Bunun yanında İsa’nın, kendisini gerçek “İsrail” olarak tanıttığını da görüyoruz. Örneğin Mesih, “İbrahim’in oğlu”(Mat.1:1), ve “İsrail’in görkemi” (Luk.2:32, bkz eski çeviri) olarak karşımıza çıkar. Hoşea peygamber, kitapçığında İsrail’in Mısır’dan çıkışı ile ilgili olarak Tanrı’nın “Oğlumu Mısır’dan çağırdım” şeklindeki sözü, çocuk İsa’nın Mısır’a götürülmesi ile yerine gelir (Mat.2:15). Mesih, “Ben gerçek asmayım” diye öğrettiği zaman da kendisinin gerçek İsrail olduğunu açıklıyordu (bkz. Yuh.15:1 ile Mez.80:8; Yşa.5:1-7; Hoş.10:1). O zaman N.T. Wright’ın büyük akademik eserlerinde öğrettiği gibi, çarmıha gerilen Mesih İsa’nın ölümden dirilişi, İsrail’in gerçek ‘dirilişi’ ve sürgünden dönüşü müydü?8Yoksa ulusal İsrail için hâlâ gelecek bir ‘diriliş’ söz konusu olacak mı?
Bu yoruma cevap olarak aşağıdaki noktalar sıralanabilir:
1. Tanrı’nın cezalandırdığı halk, ulusal İsrail’di (Yas.28:63-65).
2. Tanrı İsrail’i dağıtmakla ulusa mutlak bir son vermemişti. (Yer.30:11).Dağıtılan ulus tekrar toparlanacaktı (Yer.31:28; Zek.10:6). “Zaferi ışık gibi parlayacak” olan “Siyon”ve “Yeruşalim”daha önce “terk edilmiş”ve “virane”denen Yeruşalim kentinden başkası değildir (Yşa.60).
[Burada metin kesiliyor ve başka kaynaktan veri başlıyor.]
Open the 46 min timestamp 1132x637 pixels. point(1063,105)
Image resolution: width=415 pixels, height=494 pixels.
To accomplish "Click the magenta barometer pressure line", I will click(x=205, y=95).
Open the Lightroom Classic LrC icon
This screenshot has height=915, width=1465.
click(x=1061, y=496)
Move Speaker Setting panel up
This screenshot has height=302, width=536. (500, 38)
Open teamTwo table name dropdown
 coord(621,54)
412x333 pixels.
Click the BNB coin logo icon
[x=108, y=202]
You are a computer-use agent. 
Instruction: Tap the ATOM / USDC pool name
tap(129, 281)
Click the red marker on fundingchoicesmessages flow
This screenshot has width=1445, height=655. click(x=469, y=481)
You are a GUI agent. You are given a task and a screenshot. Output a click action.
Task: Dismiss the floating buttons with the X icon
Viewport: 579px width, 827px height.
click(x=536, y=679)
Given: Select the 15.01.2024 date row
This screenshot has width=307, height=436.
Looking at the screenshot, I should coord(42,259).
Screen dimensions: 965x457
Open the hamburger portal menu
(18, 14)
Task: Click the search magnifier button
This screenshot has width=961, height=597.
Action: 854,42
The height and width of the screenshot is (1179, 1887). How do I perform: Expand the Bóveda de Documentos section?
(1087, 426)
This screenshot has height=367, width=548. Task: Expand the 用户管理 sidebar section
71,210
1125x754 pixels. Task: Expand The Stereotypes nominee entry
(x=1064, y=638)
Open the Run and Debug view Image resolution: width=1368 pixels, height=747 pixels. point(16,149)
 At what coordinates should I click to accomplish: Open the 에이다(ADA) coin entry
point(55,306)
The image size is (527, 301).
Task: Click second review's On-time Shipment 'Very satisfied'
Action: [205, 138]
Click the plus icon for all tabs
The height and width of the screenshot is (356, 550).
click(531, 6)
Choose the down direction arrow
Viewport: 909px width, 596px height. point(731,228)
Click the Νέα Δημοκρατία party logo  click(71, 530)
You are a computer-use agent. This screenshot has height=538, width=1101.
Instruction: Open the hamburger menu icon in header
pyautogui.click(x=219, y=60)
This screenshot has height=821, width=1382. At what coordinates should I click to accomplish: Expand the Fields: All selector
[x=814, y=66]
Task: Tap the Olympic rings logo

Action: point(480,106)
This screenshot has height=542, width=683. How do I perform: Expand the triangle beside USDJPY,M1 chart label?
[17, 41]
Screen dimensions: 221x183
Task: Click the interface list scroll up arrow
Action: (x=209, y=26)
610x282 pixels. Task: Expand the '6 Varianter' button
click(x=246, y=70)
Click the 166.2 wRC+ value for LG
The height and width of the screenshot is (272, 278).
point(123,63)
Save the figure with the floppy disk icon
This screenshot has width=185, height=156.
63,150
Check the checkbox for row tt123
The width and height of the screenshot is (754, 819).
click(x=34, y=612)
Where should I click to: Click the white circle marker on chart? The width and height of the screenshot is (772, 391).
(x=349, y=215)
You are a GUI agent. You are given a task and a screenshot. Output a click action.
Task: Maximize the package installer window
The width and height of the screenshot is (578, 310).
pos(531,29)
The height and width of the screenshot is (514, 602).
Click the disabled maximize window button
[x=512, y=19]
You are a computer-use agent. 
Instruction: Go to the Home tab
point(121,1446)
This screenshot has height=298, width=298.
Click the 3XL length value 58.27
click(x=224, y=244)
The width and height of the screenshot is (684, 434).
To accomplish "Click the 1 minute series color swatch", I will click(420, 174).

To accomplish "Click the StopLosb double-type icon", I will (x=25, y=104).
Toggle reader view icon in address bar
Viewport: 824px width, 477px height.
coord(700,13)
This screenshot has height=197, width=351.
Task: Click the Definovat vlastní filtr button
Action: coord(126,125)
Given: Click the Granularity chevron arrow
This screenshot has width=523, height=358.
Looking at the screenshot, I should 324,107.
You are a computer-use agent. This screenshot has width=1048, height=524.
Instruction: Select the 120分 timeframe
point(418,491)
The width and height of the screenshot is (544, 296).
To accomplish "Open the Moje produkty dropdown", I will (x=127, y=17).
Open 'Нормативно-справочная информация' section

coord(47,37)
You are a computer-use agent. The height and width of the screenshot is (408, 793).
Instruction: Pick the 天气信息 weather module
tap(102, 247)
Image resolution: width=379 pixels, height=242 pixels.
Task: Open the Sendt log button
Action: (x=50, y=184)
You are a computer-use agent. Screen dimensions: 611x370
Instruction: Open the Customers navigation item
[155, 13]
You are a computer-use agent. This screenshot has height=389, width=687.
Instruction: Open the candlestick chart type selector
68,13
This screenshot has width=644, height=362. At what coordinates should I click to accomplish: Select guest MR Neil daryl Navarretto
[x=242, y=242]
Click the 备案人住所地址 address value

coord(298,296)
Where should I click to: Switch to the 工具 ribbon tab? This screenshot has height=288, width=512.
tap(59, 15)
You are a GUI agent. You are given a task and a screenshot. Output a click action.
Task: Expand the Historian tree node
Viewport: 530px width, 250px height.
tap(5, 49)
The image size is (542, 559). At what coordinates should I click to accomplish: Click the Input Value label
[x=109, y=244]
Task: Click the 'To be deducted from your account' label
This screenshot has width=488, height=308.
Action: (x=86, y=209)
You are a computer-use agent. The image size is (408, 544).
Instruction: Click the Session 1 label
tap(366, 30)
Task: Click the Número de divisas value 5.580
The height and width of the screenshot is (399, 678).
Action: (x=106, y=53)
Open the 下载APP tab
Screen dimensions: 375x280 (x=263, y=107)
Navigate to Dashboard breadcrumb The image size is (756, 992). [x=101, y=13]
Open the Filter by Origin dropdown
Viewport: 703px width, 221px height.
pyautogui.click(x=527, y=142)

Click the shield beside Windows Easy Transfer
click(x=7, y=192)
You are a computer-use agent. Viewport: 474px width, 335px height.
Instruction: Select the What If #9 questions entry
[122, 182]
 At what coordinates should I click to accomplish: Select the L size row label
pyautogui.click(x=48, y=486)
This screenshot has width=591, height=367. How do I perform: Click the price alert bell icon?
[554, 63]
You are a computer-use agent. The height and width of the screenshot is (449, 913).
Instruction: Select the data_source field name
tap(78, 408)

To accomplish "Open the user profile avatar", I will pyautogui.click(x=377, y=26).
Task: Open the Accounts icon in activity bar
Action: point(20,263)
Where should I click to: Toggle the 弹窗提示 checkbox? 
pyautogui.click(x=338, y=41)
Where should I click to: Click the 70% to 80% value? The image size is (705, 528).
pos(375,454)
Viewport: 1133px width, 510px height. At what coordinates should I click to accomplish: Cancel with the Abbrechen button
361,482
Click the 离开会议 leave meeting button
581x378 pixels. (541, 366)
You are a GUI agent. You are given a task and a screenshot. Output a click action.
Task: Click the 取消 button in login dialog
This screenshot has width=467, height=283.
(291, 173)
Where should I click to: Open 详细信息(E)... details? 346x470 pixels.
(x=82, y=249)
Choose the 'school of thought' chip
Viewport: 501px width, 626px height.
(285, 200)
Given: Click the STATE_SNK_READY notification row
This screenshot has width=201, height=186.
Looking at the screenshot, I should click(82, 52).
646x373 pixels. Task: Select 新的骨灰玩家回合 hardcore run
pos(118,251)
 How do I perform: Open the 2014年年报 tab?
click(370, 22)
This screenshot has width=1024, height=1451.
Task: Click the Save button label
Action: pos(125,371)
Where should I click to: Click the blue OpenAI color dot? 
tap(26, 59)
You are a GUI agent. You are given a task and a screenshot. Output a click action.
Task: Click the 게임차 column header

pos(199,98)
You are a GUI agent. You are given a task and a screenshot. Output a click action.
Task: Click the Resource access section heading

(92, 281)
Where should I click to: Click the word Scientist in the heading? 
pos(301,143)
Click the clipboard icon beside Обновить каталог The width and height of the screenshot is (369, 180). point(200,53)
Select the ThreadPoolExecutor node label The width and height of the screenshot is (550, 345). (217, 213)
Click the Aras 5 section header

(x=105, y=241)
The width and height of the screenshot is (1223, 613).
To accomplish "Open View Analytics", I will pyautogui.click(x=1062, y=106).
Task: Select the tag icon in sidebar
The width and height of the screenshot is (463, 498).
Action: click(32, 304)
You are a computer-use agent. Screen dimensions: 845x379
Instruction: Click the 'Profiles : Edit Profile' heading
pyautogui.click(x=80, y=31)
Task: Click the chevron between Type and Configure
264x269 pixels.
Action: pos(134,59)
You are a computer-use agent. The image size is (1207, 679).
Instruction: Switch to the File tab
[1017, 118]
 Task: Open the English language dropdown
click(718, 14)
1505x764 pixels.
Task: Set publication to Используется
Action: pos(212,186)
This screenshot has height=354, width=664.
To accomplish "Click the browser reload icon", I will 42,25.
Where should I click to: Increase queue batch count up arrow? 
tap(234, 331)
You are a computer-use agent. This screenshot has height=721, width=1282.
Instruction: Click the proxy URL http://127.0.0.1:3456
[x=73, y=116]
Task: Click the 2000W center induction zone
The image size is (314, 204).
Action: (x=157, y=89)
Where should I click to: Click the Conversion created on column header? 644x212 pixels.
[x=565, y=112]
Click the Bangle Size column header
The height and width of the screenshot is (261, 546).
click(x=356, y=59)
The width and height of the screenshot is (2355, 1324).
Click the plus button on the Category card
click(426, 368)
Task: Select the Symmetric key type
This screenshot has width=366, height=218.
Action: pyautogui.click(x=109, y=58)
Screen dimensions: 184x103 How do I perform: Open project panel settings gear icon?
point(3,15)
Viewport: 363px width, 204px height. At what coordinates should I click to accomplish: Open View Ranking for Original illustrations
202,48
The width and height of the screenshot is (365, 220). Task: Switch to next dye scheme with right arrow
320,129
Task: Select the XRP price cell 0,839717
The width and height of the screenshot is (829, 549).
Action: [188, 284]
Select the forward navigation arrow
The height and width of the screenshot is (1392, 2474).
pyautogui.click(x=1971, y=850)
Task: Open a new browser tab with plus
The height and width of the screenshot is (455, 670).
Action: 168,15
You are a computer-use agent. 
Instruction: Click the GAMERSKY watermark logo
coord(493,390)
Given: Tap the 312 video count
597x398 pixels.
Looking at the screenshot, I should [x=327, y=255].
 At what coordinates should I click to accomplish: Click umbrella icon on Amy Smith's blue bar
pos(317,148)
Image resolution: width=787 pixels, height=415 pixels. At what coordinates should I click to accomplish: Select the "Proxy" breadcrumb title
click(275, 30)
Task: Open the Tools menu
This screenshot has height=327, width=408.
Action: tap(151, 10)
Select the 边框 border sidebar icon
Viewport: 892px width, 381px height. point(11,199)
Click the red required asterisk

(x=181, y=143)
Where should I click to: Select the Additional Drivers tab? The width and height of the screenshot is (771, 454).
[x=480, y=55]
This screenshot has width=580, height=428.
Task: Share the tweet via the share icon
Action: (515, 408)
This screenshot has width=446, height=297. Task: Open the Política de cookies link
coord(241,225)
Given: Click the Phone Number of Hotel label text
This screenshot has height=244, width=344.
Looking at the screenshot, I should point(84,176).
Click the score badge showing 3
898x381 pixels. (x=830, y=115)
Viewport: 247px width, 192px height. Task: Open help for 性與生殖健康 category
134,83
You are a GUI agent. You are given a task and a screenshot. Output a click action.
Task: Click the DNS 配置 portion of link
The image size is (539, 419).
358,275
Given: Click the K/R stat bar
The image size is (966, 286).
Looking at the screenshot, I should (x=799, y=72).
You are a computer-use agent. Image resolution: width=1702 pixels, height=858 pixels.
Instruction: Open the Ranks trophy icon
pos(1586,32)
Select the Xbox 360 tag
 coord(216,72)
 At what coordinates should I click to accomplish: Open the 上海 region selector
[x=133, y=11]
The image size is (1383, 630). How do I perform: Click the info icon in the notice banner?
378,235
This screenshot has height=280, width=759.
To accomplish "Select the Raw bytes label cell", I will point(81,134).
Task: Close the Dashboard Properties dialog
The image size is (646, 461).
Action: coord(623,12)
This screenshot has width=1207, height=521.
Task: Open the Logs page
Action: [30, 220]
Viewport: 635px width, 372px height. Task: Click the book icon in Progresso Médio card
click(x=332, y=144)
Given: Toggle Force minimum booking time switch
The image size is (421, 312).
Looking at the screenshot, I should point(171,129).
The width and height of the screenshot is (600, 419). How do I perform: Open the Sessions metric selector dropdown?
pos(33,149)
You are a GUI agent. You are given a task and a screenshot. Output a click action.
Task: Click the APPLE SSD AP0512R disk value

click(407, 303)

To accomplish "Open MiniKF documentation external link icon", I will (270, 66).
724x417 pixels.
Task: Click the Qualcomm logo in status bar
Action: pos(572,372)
3. Son toplama olayı, İbraniler’in diğer ülkelerden tekrar İsrail topraklarına dönüşüyle gerçekleşecekti (Yşa.11:12; Yer.31:10; Yas.30:3, 5).
4. Bu ulusal dönüş İsrail’i “eski” ayrıcalıklara, haklara ve egemenliğe kavuşturacaktı (Mik.4:7-8; Hez.37:11).
5. Pavlus’un “İsrailliler'den bir bölümünün yüreği, öteki uluslardan kurtulacakların sayısı tamamlanıncaya dek duyarsız kalacaktır” sözü gibi (Rom.11:25), birçok ayet Tanrı’nın hâlâ öteki uluslardan ayrı tutulan İsrail için bir amacı olduğunu gösteriyor.
Bu nedenlerden dolayı, kanımca İsrail’e verilen vaatleri Mesih İnanlıları Topluluğu olan ‘Kilise’ye toptan aktarmak ya da bunları tümüyle Mesih’in çarmıhtaki ölümüyle dirilişi sayesinde Tanrı’nın kazandığı büyük zaferle özdeşleştirmek doğru bir yorum olmaz. Tanrı’nın, seçtiği halkı olan İsrail’i geçici bir dönem için bir kenara bıraktığı doğrudur, ama bu, artık onların bir geleceği yoktur anlamına gelmez. Bu nedenle bu konuları dikkatle incelememiz gerekecektir.